O Kremlin se uniu às advertências contra o embargo e afirmou que o mesmo "afetaria todo o mundo"
"Um embargo assim teria uma influência muito grave no mercado mundial de petróleo, uma influência negativa no mercado de energia da Europa. Mas os americanos não perderão nada, é evidente, eles se sentirão muito melhores do que os europeus", afirmou o porta-voz da presidência russa, Dmitri Peskov.
Os preços da energia e a segurança do abastecimento também serão abordados em uma reunião da UE na quinta-feira em Bruxelas, com a presença do presidente dos Estados Unidos, Joe Biden.
O presidente americano também participará em uma reunião da Otan e em um encontro do G7 em Bruxelas, antes de viajar à Polônia na sexta-feira para uma conversa com o presidente Andrzej Duda, durante a qual deve debater uma resposta conjunta à crise humanitária que levou dois milhões de ucranianos ao território ucraniano.
Zelensky voltou a sugerir no domingo conversas diretas entre ele e Vladimir Putin.
Em uma mensagem ao Parlamento israelense, ele agradeceu ao primeiro-ministro Naftali Bennett por seus esforços para mediar as negociações, que segundo Zelensky poderiam acontecer em Jerusalém.
Autoridades na Turquia, onde representantes russos e ucranianos já negociaram, afirmaram que os dois lados estão perto de chegar a um acordo para acabar com os combates.
Mas Zelensky parece impor algumas condições. "Não é possível simplesmente exigir que a Ucrânia reconheça alguns territórios como repúblicas independentes", declarou ao canal CNN.
As condições humanitárias são cada vez piores nas regiões de língua russa do sul e leste da Ucrânia, assim como no norte, perto de Kiev.
Quase 10 milhões de ucranianos fugiram de suas casas - um terço deles para o exterior -, segundo a ONU.
Mariupol sofre a crise humanitária mais grave do conflito e no domingo Zelensky acusou a Rússia de bombardear uma escola da cidade onde centenas de pessoas estavam refugiadas, o que ele chamou de "ato de terror".
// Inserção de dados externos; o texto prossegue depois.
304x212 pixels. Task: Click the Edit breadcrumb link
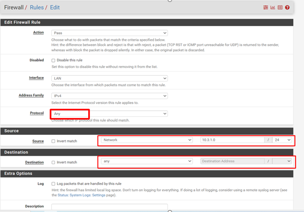55,7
Na quarta-feira passada, um teatro da cidade no qual mais de mil pessoas estavam refugiadas, segundo as autoridades locais, foi atingido por bombas e centenas de moradores continuam desaparecidos entre os escombros.
As autoridades de Mariupol afirmam que as forças de ocupação transferiram à força quase mil residentes para a Rússia e retiraram seus passaportes ucranianos, um possível crime de guerra.
Um grupo de crianças bloqueado em uma clínica de Mariupol durante semanas está entre os que foram levados ao território controlado pela Rússia, afirmaram à AFP uma cuidadora e um parente de um funcionário do centro médico.
Os 19 menores, com idades entre 4 e 17 anos e em sua maioria órfãos, passaram dias em porões gelados, escondidos dos bombardeios em condições terríveis.